He disagreed with your inane statement that loctite is needed for only "improperly designed" joints. Which is a grade A baloney.


----------



## steadite (Jan 13, 2007)

Curmy said:


> He disagreed with your inane statement that loctite is needed for only "improperly designed" joints. Which is a grade A baloney.


Nope, Loctite is a crutch.


----------



## Broccoli (Jun 11, 2008)

steadite said:


> Nope, Loctite is a crutch.




Just like Cheers I will make sure to report this pearl of wisdom to AA engineers I used to work with.

...waiting for your further condescending chest beating on how their expertise is irrelevant and shall not be mentioned.


----------



## sxotty (Nov 4, 2005)

steadite said:


> Nope, Loctite is a crutch.


:lol:

Wow, that is amazingly foolish.

And to the original purpose of the thread. I often use loctite when I am worried about threads seizing it works just fine.


----------



## steadite (Jan 13, 2007)

I don't disagree there are places on a bike where Loctite is useful (stem screws and disk screws for example), but it's because those are badly designed joints which do not create sufficient elongation in the fastener to keep it tight. That's the only point I'm trying to make.


----------



## Simplemind (Jul 17, 2006)

FWIW, Cheers has it right! I have a material and adhesives engineering background with many (too many) years of experience in the field. 

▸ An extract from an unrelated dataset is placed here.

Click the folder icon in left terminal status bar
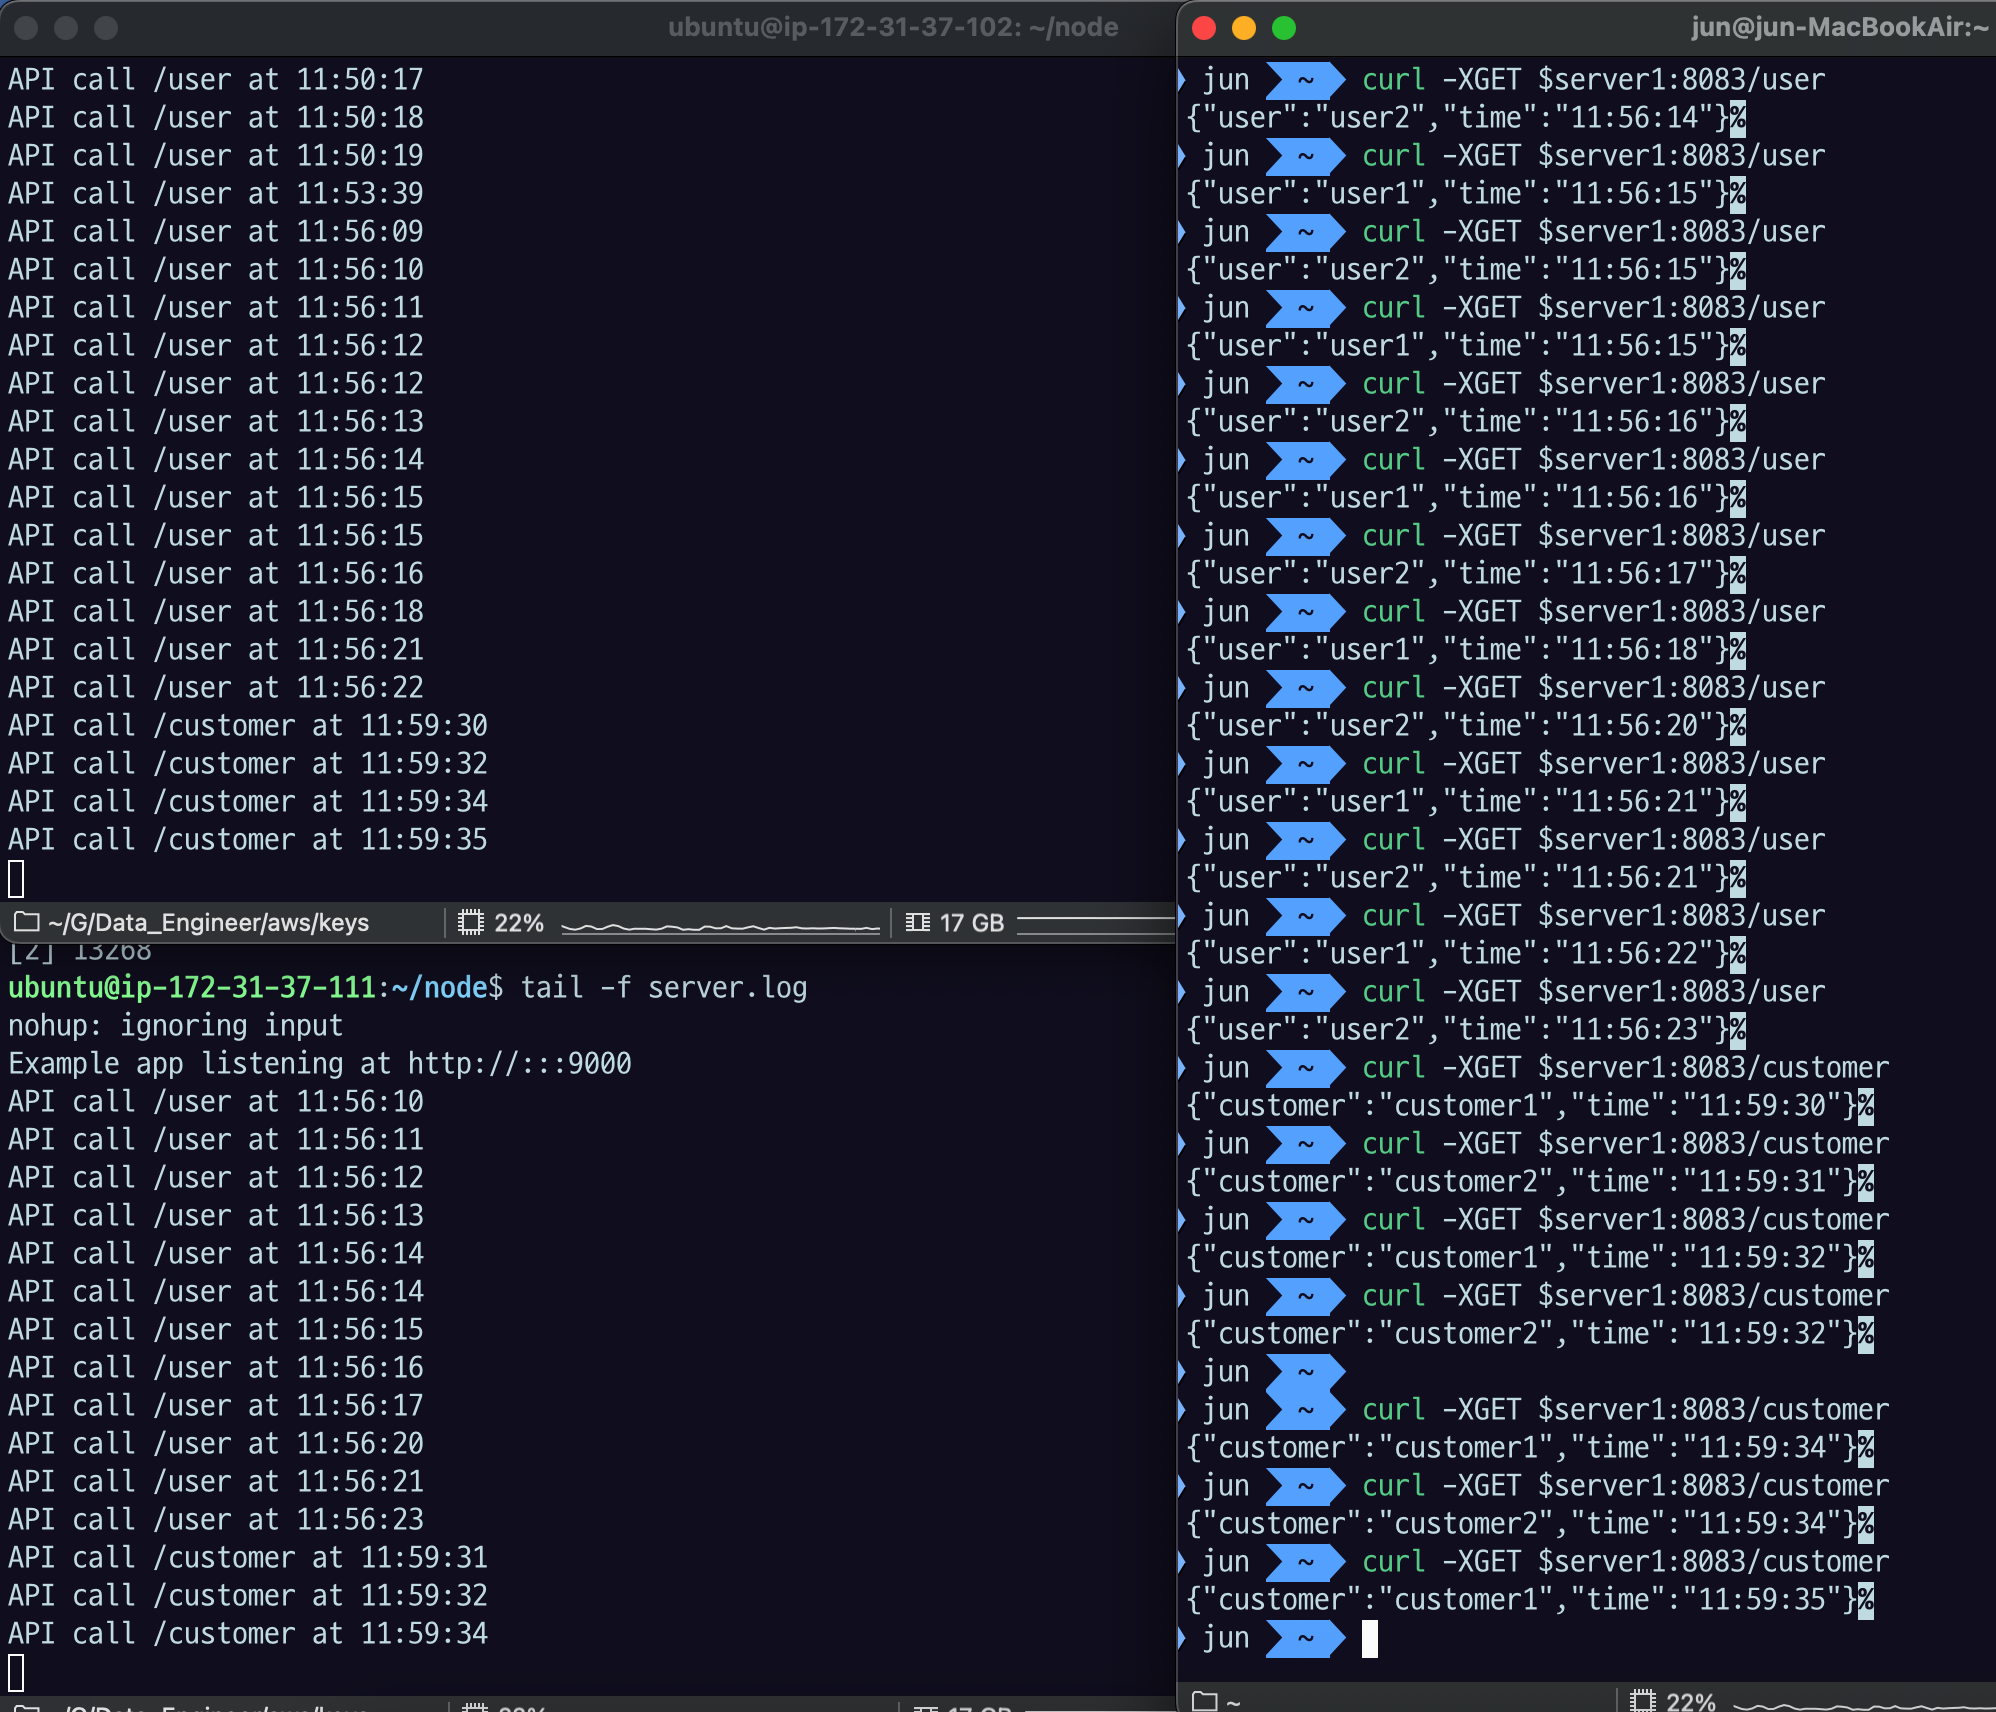This screenshot has width=1996, height=1712. 27,922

Now, personally for almost all bike related applications, the low strength product (purps) is likely all you would need, that is if you ever want to take it apart w/o damage! :eekster:


----------



## louisssss (Jun 24, 2009)

so... for TI Pedals + Alu Crankarm, use Loctite or Anti Seize or Regular Grease?

guessing.. Anti Seize by Park Tool?


----------



## louisssss (Jun 24, 2009)

email reply from Wellgo:



> Hello, I've just purchased one of your Wellgo MG-1 Titanium (spindle) Pedals. I am wondering what i need to apply to the threads when screwing it into my Aluminum crankarm. Do I need grease, anti-seize, or locktite to make sure the pedal can be removed in the future and doesn't get stuck there? Thank you





> Hello there,
> 
> thanks a lot for the message....
> 
> ...


it was from a chick, so i'm not sure she knows anything


----------



## Jake Pay (Dec 27, 2006)

Put some grease on the damn things and go ride


----------



## TimT (Jan 1, 2004)

copper or silver anti-seize?

Tim


----------



## Simplemind (Jul 17, 2006)

louisssss said:


> so... for TI Pedals + Alu Crankarm, use Loctite or Anti Seize or Regular Grease?
> 
> guessing.. Anti Seize by Park Tool?


With dissimilar metals that you want to remove with some frequency, I always use anti-seize, and especially with aluminum. 
You kinda have decide how critical it is (if it comes loose) as to choosing a locking compound vs. antiseize vs. grease.


----------



## sxotty (Nov 4, 2005)

If you use a low strength locking compound it isn't hard at all to get off anyway though. So it isn't doing much locking, and is doing a lot more anti seizing really by keeping a layer between the dissimilar metals. (I don't think blue loc tite is that hard to get off either to be honest though I don't use it all the time either)


----------



## louisssss (Jun 24, 2009)

TimT said:


> copper or silver anti-seize?
> 
> Tim


this is the anti seized that i ordered specifically for the pedal install:
http://www.jensonusa.com/store/product/CM402F00-Park+Asc-1+Anti-Seize+Compound.aspx


----------